Imma stalker
I can’t bring myself to hate you, no matter how much I wanted.
I know you’ve moved on, you’re talking to people, someone who is interesting enough to keep you on WhatsApp - signs of new budding love, from the frequencies you were on-off WhatsApp. Jealousy, yes. You’ve said, ‘there is nothing you can do’. Indeed.
There will always be someone prettier, wittier, funnier, more compatible. There will never be a person who is created to fit you, who you do not need to compromise; it is if you would want to compromise. It is if you could or would stay committed to be in love with the same person.
I am talking to people mindlessly. Trying to fill my days with meet ups for lunch and dinner.
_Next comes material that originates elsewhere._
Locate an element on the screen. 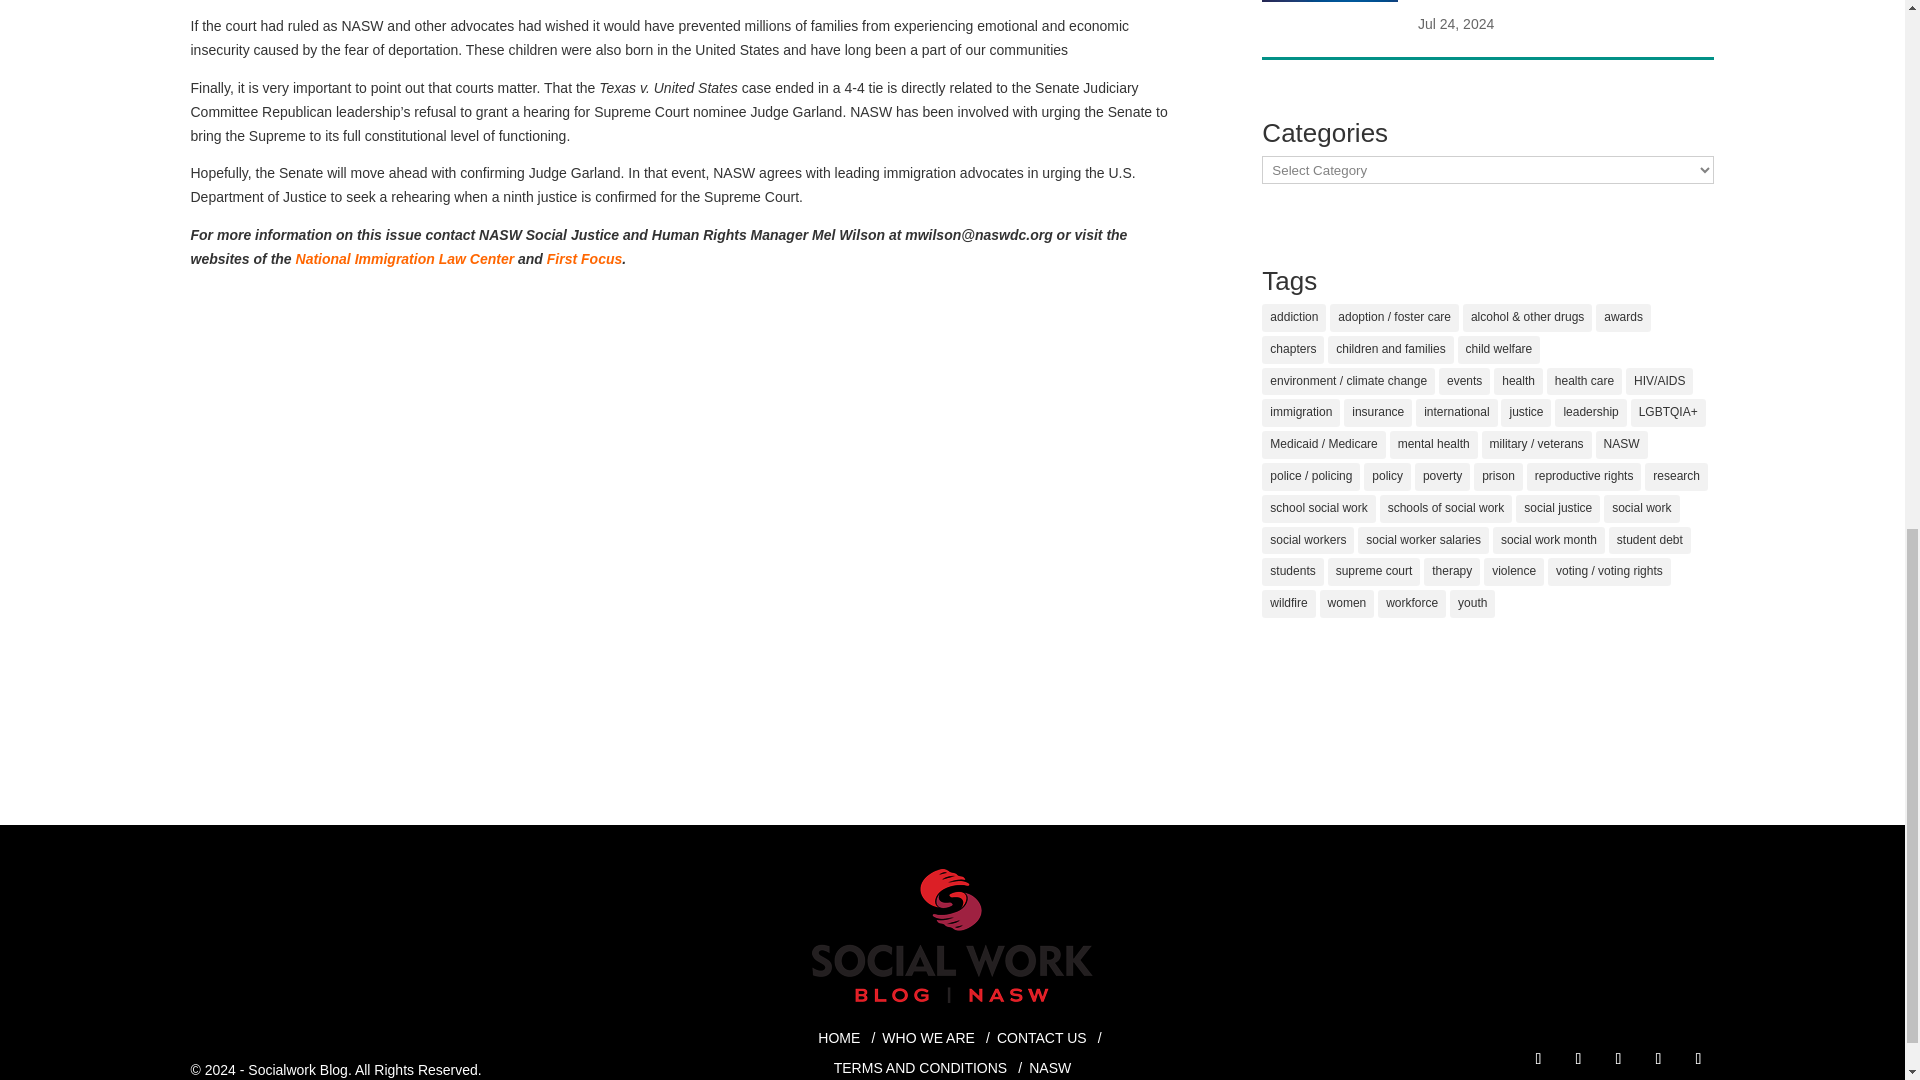  chapters is located at coordinates (1292, 349).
I shall face my fear. I was once terrified of seeing Fab, because of the hurt I went through and Cal spent 2 years restoring my faith. I never had to worry about him, straying and nots. I remembered seeing his parents at nex Fairprice and I went hiding from asle to asle. I don’t know where the courage came from, I do know I’m still afraid of seeing him, for me to tell myself not to fall again. I know I won’t survive the next breakup because it almost killed me. I don’t know how or what should I talk to him about - the awkwardness of 8 years void in our lives. ‘How are you’ for a startup line seems cliche but most appropriate. I could only say I’m in such agony now that I feel nothing could hurt me more. I may very well be wrong but I’m throwing myself off the cliff.